(ACTION ITEM): Reproduce the news article on Thailand reopening its schools and nightclubs word for word, from its headline through the final sentence.
======== SELECTED PASSAGE
COVID-19: Thailand Reopens Schools, Nightclubs, Among Others
Thailand has reopen its schools, nightclubs, among other places after being lockdown due to the widespread of coronavirus.
Mask-wearing pupils catching up with friends at one Bangkok high school were quickly told to spread out as they headed back to lessons on Wednesday after months of distance learning due to coronavirus restrictions.
The teenagers, resuming classes along with all other public school students in the kingdom, chatted animatedly before being called to sit in widely spaced rows for the opening session.
The school principal, Arwuth Meekhanphet, warned them all to closely follow new hygiene rules, which included the face coverings and social distancing.
“You never know whether you or your friend has it,” he said into an intercom.
Thailand has recorded more than 3,100 coronavirus cases and 58 deaths – a low toll considering it became the first country outside China to detect an infection, in mid-January.
Ahead of Wednesday’s nationwide resumption of classes, authorities recommended that class sizes be restricted to 20-25 students while doorknobs, desks and other areas at risk of spreading infection be sanitised frequently throughout the day.
Student Parichat Klanpumisri said she was not concerned about catching the virus, but reported feeling nervous about meeting up with classmates again after isolating for so long.
“I haven’t met anyone for a long time and the atmosphere of the classroom and internet learning is so different,” the 17-year-old said.
The country’s nightlife will also come back to life Wednesday, with bars, clubs and massage parlours, which are sometimes fronts for brothels, expected to reopen in the evening.
However, authorities have said there should be “no sex trade”, while extremely strict limits on social situations should be observed – such as bar patrons standing a metre apart.
Despite the push for normality in daily life, the kingdom’s cabinet on Tuesday extended its state of emergency for another month.
Authorities insist the emergency laws — which critics say could be used to target political dissent and censor the press – are necessary as they prepare to receive certain travellers such as businesspeople and medical tourists.
Premier Prayut Chan-O-Cha defended the decision earlier this week, saying the laws were not meant to curb freedoms.
Criticism of his administration has been constant throughout the pandemic, as Thailand’s already flagging economy lurched into a recession.
With tourism and export-led sectors being worst affected, the economy is expected to contract by 5-7 percent by the end of the year.
================
======== RECORDS
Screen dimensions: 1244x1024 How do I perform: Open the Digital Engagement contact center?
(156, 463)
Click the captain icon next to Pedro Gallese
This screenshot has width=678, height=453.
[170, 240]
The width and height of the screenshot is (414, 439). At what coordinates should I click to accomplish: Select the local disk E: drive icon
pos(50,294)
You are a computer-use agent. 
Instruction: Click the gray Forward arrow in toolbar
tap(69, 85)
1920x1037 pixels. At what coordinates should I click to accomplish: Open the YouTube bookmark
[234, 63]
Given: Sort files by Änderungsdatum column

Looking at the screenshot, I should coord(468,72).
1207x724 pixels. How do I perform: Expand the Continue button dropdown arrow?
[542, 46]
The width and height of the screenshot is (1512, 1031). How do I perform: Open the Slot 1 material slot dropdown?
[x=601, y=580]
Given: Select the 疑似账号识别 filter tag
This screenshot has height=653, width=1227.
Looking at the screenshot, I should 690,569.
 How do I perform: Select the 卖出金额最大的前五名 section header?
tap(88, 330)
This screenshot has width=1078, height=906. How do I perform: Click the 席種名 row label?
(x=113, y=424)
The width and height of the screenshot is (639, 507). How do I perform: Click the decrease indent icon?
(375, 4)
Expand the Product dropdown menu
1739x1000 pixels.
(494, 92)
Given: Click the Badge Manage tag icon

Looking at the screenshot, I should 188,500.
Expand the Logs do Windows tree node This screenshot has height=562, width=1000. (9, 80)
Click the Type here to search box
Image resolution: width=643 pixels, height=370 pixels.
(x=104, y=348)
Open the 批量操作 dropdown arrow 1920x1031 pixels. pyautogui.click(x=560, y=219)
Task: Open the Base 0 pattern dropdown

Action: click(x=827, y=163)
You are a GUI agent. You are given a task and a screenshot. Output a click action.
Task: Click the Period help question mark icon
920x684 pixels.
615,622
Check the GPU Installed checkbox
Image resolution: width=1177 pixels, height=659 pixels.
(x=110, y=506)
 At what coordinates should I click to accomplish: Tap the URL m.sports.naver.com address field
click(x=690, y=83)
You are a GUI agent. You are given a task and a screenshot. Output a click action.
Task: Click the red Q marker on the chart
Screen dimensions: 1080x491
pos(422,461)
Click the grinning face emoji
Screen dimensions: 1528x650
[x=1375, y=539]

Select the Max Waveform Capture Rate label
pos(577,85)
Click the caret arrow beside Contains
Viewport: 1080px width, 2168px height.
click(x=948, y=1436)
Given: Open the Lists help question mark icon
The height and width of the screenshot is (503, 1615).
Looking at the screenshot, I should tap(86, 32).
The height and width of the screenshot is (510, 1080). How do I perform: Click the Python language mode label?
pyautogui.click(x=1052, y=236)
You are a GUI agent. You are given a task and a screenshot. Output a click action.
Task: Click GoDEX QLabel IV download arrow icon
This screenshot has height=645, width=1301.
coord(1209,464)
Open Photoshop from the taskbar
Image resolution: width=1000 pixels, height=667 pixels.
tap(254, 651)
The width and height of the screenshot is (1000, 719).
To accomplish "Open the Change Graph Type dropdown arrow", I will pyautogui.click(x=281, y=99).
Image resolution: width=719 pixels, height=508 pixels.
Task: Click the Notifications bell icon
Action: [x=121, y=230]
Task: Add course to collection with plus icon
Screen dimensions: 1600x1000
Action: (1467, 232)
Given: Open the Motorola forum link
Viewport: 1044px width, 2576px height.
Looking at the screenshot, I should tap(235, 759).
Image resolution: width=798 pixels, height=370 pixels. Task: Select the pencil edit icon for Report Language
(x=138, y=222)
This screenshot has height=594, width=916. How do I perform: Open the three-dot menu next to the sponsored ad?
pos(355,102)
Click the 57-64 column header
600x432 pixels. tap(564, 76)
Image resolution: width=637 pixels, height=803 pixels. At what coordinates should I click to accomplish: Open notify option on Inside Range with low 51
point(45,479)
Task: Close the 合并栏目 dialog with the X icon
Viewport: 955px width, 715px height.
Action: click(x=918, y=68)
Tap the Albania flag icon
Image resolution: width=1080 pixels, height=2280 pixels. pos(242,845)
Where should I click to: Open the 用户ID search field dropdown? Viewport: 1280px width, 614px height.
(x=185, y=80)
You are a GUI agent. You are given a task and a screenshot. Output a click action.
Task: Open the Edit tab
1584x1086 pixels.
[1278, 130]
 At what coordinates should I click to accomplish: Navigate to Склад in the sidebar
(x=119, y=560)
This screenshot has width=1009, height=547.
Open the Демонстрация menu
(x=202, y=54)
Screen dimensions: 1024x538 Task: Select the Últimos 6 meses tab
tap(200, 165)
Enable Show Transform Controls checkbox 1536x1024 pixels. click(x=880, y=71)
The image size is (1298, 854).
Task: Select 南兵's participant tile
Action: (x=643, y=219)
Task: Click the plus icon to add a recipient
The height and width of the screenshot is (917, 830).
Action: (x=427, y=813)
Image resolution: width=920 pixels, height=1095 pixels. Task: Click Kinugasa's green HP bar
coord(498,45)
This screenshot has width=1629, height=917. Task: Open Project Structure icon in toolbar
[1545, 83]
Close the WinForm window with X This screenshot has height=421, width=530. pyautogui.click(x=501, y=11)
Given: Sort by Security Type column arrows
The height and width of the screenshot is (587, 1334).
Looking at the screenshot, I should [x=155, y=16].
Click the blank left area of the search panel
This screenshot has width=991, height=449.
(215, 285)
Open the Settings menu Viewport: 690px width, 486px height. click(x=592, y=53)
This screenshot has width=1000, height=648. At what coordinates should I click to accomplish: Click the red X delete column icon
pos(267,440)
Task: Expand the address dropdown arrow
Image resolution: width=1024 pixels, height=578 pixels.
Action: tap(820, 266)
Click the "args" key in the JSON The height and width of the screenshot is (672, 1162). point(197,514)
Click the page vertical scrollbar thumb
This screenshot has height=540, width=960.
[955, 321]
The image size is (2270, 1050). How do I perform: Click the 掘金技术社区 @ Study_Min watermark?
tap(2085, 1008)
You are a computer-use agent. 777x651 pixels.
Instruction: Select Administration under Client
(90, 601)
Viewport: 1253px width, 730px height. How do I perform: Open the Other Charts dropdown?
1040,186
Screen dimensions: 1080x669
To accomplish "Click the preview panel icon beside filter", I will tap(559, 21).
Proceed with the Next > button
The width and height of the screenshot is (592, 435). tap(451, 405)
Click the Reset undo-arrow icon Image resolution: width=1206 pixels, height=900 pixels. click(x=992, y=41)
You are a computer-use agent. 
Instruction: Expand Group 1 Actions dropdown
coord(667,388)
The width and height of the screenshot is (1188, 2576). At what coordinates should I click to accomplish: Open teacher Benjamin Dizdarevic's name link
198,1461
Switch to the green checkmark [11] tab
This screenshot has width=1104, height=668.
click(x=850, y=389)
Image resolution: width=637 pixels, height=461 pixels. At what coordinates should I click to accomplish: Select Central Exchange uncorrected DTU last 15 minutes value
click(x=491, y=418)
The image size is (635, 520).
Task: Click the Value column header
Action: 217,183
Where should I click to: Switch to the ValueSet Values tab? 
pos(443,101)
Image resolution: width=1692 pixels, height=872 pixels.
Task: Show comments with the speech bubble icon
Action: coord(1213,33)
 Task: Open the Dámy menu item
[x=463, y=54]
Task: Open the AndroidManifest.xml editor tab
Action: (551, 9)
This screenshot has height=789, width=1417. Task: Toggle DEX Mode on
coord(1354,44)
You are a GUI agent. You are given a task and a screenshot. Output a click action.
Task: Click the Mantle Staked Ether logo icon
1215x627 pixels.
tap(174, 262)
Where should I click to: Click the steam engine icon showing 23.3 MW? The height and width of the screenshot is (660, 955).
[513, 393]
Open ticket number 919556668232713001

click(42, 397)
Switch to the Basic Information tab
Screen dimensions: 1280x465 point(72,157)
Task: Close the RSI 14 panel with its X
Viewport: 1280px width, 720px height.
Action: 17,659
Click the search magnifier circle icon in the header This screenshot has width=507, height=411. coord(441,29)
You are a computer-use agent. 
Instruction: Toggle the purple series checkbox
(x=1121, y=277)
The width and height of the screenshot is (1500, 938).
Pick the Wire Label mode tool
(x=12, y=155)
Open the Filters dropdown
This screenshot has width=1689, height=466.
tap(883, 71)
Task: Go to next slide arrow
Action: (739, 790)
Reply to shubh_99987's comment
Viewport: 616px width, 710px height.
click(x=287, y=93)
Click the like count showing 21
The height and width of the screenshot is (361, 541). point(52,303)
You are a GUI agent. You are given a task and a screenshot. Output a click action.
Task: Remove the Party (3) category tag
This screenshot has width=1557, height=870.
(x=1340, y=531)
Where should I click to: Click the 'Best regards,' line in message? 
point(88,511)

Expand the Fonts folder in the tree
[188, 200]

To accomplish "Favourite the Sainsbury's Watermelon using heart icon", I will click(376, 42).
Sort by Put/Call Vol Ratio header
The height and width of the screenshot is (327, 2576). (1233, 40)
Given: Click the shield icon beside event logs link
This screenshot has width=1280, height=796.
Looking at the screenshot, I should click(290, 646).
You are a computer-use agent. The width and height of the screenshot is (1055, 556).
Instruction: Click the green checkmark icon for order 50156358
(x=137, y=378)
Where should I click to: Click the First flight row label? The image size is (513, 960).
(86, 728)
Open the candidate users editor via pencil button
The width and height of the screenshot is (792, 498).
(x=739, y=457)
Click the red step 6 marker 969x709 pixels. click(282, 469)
================
(ANSWER TO THIS PROBLEM):
COVID-19: Thailand Reopens Schools, Nightclubs, Among Others
Thailand has reopen its schools, nightclubs, among other places after being lockdown due to the widespread of coronavirus.
Mask-wearing pupils catching up with friends at one Bangkok high school were quickly told to spread out as they headed back to lessons on Wednesday after months of distance learning due to coronavirus restrictions.
The teenagers, resuming classes along with all other public school students in the kingdom, chatted animatedly before being called to sit in widely spaced rows for the opening session.
The school principal, Arwuth Meekhanphet, warned them all to closely follow new hygiene rules, which included the face coverings and social distancing.
“You never know whether you or your friend has it,” he said into an intercom.
Thailand has recorded more than 3,100 coronavirus cases and 58 deaths – a low toll considering it became the first country outside China to detect an infection, in mid-January.
Ahead of Wednesday’s nationwide resumption of classes, authorities recommended that class sizes be restricted to 20-25 students while doorknobs, desks and other areas at risk of spreading infection be sanitised frequently throughout the day.
Student Parichat Klanpumisri said she was not concerned about catching the virus, but reported feeling nervous about meeting up with classmates again after isolating for so long.
“I haven’t met anyone for a long time and the atmosphere of the classroom and internet learning is so different,” the 17-year-old said.
The country’s nightlife will also come back to life Wednesday, with bars, clubs and massage parlours, which are sometimes fronts for brothels, expected to reopen in the evening.
However, authorities have said there should be “no sex trade”, while extremely strict limits on social situations should be observed – such as bar patrons standing a metre apart.
Despite the push for normality in daily life, the kingdom’s cabinet on Tuesday extended its state of emergency for another month.
Authorities insist the emergency laws — which critics say could be used to target political dissent and censor the press – are necessary as they prepare to receive certain travellers such as businesspeople and medical tourists.
Premier Prayut Chan-O-Cha defended the decision earlier this week, saying the laws were not meant to curb freedoms.
Criticism of his administration has been constant throughout the pandemic, as Thailand’s already flagging economy lurched into a recession.
With tourism and export-led sectors being worst affected, the economy is expected to contract by 5-7 percent by the end of the year.